Excerpt: You may think your site is okay because your anti-spam software filters out all the spam comments. Chances are that you are wrong. Just filtering out the spam isn’t good enough…If this site had been hosted on a shared host, it would have been taken down. That’s how severe it was.
While this is good information for everyone, for this post, we’re going to look at bad bots from a Wordpress point-of-view. In other words, you have a Wordpress installation on your own hosting account. Everyone with a hosting account, however, should know this information and future posts will show you how to stop these sorts of attacks on any type of site.
With every host, you pay for cpu resources and bandwidth. If you are with a shared hosting company, even if they offer “unlimited” bandwidth, you only get so many resources. Did you know that there are people out there trying to steal those resources from you?
One thing many people aren’t aware of is that there is a huge and shady industry out there designed to search the web with automated programs that try to accomplish various things. These bots go around and do stuff, or attempt to do stuff, to your site. One common bot is the email bot. An email bot will search the web looking for email addresses either in posts or inside comments. Once it finds an email address, it shoots it back to its server where it becomes the property of spammers. If you’ve ever posted your email address at a website and suddenly started getting spam, it wasn’t really that site’s fault. It just happened to come under an email bot attack.
Another type looks for forms that post to the site and try to post spam that way.
Other bots try to leave spam in your comment sections. You may think your site is okay because your anti-spam software filters out the spam comments. Chances are that you are wrong. Just filtering out the spam isn’t good enough. Here’s a real life example of why:
On one of my sites that is hosted by a large, grid hosting site, I keep track of all of my CPU usage to see if I may incur any overage for the month. Too much overage, and I’ll start splitting sites out into different accounts. So I was checking my CPU usage the other day when I came across something shocking. One of my lowest volume sites, a site that gets no more than about 50 real visitors a day, was logging, by the hosting company’s stats, several thousand hits a day and burning through my server allotment at an astonishing rate. I had noticed that a couple of spam comments were getting through my Akismet spam protector every day or so, so I went to my site and checked my spams blocked stats. I was shocked. Akismet was blocking thousands of spam comments every day.

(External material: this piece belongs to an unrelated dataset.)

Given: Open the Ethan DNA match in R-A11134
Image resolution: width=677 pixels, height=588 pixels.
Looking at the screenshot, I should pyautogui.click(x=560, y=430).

That’s not so great. Why? Well, because these bots were still accessing my site. They weren’t being successful at posting, but they were still pulling my site up and wandering around the pages. They were using forms to post comments. They were burning up my server. If this site had been hosted on a shared host, it would have been taken down. That’s how severe it was.
For any site, you can block bots by adding some code to your .htaccess file. But that will take some explaining and will come in a later post. When I get that done, I’ll put a link to it at the top of this page. For Wordpress sites, on the other hand, there is a good solution in the form of a plugin called Bad Behavior. Simply install it and Bad Behavior will stop most of the bots before they are even able to access the site. Instantly, the burning through my server usage came to an end.
There is one slight warning to go with Bad Behavior. You need to check your main page in Google, and maybe Yahoo, at least once per week. There have been times, though very rarely, where a Google bot will get associated with bots from a bad neighborhood and then Google will be unable to access your site. That’s very, very bad, but also very, very rare, and the developer of Bad Behavior is quick to track and fix all problems.
So what is the bottom line here? Don’t let the bad guys steel your server resources. If you are on a shared host, especially, the consequences could be catastrophic. You could be running a site that easily meets the guidelines of the shared hosting company, and you could be shut down anyway, and if you have never heard of these nefarious bots before, you would have no idea why you are being treated this way by your host.
So always make it a habit to check your logs. Bots don’t show up in most stat programs, like Google Analytics, so you can’t see them this way. If you have Akismet installed on Wordpress, check to see how hard it is having to work. Otherwise, log into your host’s control panel and look carefully through the logs. Bots are pretty easy to identify. They are indiscriminate in the way the navigate your site, going to everything every time they show up.
This is some of the most dispicable behavior on the Internet and can literally cost you your site. Don’t let it happen.